Aim: to prospectively analyze the influence of iron metabolism of the response to interferon-alpha therapy in chronic hepatitis C.
Methods: ninety-two patients with chronic hepatitis C treated with recombinant alpha-interferon were included. Basal serum levels of iron, ferritin and transferrin saturation were compared in responding and nonresponding patients. Additional epidemiologic, histologic and biochemical variables were studied as predictors of response to interferon-alpha therapy.
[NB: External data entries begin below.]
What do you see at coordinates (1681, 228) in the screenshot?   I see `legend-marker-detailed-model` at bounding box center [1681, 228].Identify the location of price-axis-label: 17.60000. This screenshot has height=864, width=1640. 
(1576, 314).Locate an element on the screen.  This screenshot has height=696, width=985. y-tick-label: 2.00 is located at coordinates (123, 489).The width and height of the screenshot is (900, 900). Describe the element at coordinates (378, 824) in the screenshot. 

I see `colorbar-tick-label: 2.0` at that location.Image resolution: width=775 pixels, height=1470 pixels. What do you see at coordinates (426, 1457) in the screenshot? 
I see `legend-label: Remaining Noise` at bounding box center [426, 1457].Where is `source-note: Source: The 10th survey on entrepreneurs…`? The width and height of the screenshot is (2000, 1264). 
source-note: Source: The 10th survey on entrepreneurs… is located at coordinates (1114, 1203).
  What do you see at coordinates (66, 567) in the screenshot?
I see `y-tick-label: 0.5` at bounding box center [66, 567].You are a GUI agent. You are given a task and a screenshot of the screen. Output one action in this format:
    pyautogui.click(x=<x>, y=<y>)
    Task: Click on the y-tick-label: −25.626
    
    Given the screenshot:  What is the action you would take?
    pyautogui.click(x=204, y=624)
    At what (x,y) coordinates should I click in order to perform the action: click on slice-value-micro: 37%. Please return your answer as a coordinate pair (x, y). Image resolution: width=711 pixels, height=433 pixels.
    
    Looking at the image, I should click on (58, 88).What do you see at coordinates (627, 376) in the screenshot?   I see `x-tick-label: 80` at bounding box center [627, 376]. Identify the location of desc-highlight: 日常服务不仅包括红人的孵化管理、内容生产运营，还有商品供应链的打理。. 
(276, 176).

Results: we studied 57 men (62%) and 35 women (35%) with a mean age of 40 years. Biopsy specimens were classified as having chronic active hepatitis (63%), chronic persistent hepatitis (33.8%) or cirrhosis (3.2%). The basal serum levels of iron and ferritin were significantly higher in non responders (126 +/- 9.1 mu/dL and 222.7 +/- 31.9 eta g/dL respectively; p < 0.05) than in responders (101 +/- 5.7 micrograms/dL and 136 +/- 24.1 eta g/dL). Mean transferrin saturation was also higher in nonresponders (29.7% +/- 2.7% vs 26% +/- 2.02%) although this difference was not significant. Younger age, absence of cirrhosis and parenteral transmission were associated with an improved response to interferon therapy. No relationship was found between the presence of iron in the hepatic parenchyma and response to interferon treatment.
Conclusions: elevated serum levels of iron, ferritin, or both may be associated with a worse response to interferon-alpha therapy.